Re: [DISCUSS] Solutions for improving the Arrow-Parquet C++ development morass

2018-08-01 Thread Wes McKinney
Thanks Tim.

Indeed, it's not very simple. Just today Antoine cleaned up some
platform code intending to improve the performance of bit-packing in
Parquet writes, and we resulted with 2 interdependent PRs

* https://github.com/apache/parquet-cpp/pull/483
* https://github.com/apache/arrow/pull/2355

Changes that impact the Python interface to Parquet are even more complex.

Adding options to Arrow's CMake build system to only build
Parquet-related code and dependencies (in a monorepo framework) would
not be difficult, and amount to writing "make parquet".

See e.g. https://stackoverflow.com/a/17201375. The desired commands to
build and install the Parquet core libraries and their dependencies
would be:

ninja parquet && ninja install

- Wes

On Wed, Aug 1, 2018 at 2:34 PM, Tim Armstrong
 wrote:
> I don't have a direct stake in this beyond wanting to see Parquet be
> successful, but I thought I'd give my two cents.
>
> For me, the thing that makes the biggest difference in contributing to a
> new codebase is the number of steps in the workflow for writing, testing,
> posting and iterating on a commit and also the number of opportunities for
> missteps. The size of the repo and build/test times matter but are
> secondary so long as the workflow is simple and reliable.
>
> I don't really know what the current state of things is, but it sounds like
> it's not as simple as check out -> build -> test if you're doing a
> cross-repo change. Circular dependencies are a real headache.
>
> On Tue, Jul 31, 2018 at 2:44 PM, Wes McKinney  wrote:
>
>> hi,
>>
>> On Tue, Jul 31, 2018 at 4:56 PM, Deepak Majeti 
>> wrote:
>> > I think the circular dependency can be broken if we build a new library
>> for
>> > the platform code. This will also make it easy for other projects such as
>> > ORC to use it.
>> > I also remember your proposal a while ago of having a separate project
>> for
>> > the platform code.  That project can live in the arrow repo. However, one
>> > has to clone the entire apache arrow repo but can just build the platform
>> > code.

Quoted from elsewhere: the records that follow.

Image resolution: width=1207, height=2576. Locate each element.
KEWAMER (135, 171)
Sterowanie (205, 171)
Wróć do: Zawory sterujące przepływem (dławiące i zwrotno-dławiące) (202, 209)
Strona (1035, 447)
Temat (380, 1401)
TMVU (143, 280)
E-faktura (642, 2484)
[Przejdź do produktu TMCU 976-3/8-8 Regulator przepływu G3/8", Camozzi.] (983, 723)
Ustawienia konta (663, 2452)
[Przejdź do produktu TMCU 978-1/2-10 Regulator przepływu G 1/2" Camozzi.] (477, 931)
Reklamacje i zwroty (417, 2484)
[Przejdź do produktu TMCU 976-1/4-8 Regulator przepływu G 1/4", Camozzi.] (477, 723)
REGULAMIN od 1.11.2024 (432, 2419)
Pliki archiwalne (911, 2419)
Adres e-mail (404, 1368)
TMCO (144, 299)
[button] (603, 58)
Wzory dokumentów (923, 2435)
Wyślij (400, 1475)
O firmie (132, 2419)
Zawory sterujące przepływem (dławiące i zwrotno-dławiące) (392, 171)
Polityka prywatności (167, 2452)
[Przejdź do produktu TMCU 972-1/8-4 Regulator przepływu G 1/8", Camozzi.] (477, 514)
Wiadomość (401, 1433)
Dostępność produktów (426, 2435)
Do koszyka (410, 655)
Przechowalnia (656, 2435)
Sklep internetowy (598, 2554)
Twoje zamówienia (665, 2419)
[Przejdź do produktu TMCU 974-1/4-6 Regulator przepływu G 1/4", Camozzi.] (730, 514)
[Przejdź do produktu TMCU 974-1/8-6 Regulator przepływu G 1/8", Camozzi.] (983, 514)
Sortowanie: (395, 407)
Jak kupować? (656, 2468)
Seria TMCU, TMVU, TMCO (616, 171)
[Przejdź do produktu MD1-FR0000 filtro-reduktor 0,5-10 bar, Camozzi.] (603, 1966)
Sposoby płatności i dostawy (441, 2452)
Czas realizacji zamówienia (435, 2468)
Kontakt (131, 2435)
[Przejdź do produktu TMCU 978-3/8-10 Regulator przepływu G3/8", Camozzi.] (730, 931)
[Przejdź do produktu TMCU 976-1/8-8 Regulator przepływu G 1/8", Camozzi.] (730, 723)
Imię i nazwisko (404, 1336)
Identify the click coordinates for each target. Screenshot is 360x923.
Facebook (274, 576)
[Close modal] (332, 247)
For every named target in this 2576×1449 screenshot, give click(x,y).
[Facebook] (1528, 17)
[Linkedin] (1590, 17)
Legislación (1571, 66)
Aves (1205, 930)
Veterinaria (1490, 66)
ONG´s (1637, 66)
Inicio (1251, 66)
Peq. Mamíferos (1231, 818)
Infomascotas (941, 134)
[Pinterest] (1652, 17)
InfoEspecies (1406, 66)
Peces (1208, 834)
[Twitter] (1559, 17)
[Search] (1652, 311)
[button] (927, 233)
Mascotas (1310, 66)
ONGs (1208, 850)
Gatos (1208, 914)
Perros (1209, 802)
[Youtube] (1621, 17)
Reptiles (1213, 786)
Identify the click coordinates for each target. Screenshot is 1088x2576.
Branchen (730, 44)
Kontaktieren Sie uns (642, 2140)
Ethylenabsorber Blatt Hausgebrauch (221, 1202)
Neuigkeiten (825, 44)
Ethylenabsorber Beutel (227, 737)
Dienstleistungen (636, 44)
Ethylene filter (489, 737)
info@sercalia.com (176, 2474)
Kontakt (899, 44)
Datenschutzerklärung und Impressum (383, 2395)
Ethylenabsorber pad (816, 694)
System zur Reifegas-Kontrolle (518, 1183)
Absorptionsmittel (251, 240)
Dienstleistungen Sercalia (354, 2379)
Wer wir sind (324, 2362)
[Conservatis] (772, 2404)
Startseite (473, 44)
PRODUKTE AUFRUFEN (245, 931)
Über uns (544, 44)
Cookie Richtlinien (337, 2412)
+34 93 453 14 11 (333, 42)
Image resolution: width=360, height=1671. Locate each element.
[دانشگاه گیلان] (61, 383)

This will be temporary until we can find a new home for it.
>> >
>> > The dependency will look like:
>> > libarrow(arrow core / bindings) <- libparquet (parquet core) <-
>> > libplatform(platform api)
>> >
>> > CI workflow will clone the arrow project twice, once for the platform
>> > library and once for the arrow-core/bindings library.
>>
>> This seems like an interesting proposal; the best place to work toward
>> this goal (if it is even possible; the build system interactions and
>> ASF release management are the hard problems) is to have all of the
>> code in a single repository. ORC could already be using Arrow if it
>> wanted, but the ORC contributors aren't active in Arrow.
>>
>> >
>> > There is no doubt that the collaborations between the Arrow and Parquet
>> > communities so far have been very successful.
>> > The reason to maintain this relationship moving forward is to continue to
>> > reap the mutual benefits.
>> > We should continue to take advantage of sharing code as well. However, I
>> > don't see any code sharing opportunities between arrow-core and the
>> > parquet-core. Both have different functions.
>>
>> I think you mean the Arrow columnar format. The Arrow columnar format
>> is only one part of a project that has become quite large already
>> (https://www.slideshare.net/wesm/apache-arrow-crosslanguage-development-
>> platform-for-inmemory-data-105427919).
>>
>> >
>> > We are at a point where the parquet-cpp public API is pretty stable. We
>> > already passed that difficult stage. My take at arrow and parquet is to
>> > keep them nimble since we can.
>>
>> I believe that parquet-core has progress to make yet ahead of it. We
>> have done little work in asynchronous IO and concurrency which would
>> yield both improved read and write throughput. This aligns well with
>> other concurrency and async-IO work planned in the Arrow platform. I
>> believe that more development will happen on parquet-core once the
>> development process issues are resolved by having a single codebase,
>> single build system, and a single CI framework.
>>
>> I have some gripes about design decisions made early in parquet-cpp,
>> like the use of C++ exceptions. So while "stability" is a reasonable
>> goal I think we should still be open to making significant changes in
>> the interest of long term progress.
>>
>> Having now worked on these projects for more than 2 and a half years
>> and the most frequent contributor to both codebases, I'm sadly far
>> past the "breaking point" and not willing to continue contributing in
>> a significant way to parquet-cpp if the projects remained structured
>> as they are now. It's hampering progress and not serving the
>> community.
>>
>> - Wes
>>
>> >
>> >
>> >
>> >
>> > On Tue, Jul 31, 2018 at 3:17 PM Wes McKinney 
>> wrote:
>> >
>> >> > The current Arrow adaptor code for parquet should live in the arrow
>> >> repo. That will remove a majority of the 

[jira] [Resolved] (PARQUET-1366) [C++] Streamline use of Arrow bit-util.h

2018-08-01 Thread Wes McKinney (JIRA)


 [ 
https://issues.apache.org/jira/browse/PARQUET-1366?page=com.atlassian.jira.plugin.system.issuetabpanels:all-tabpanel
 ]

Wes McKinney resolved PARQUET-1366.
---
   Resolution: Fixed
Fix Version/s: cpp-1.5.0

Issue resolved by pull request 483
[https://github.com/apache/parquet-cpp/pull/483]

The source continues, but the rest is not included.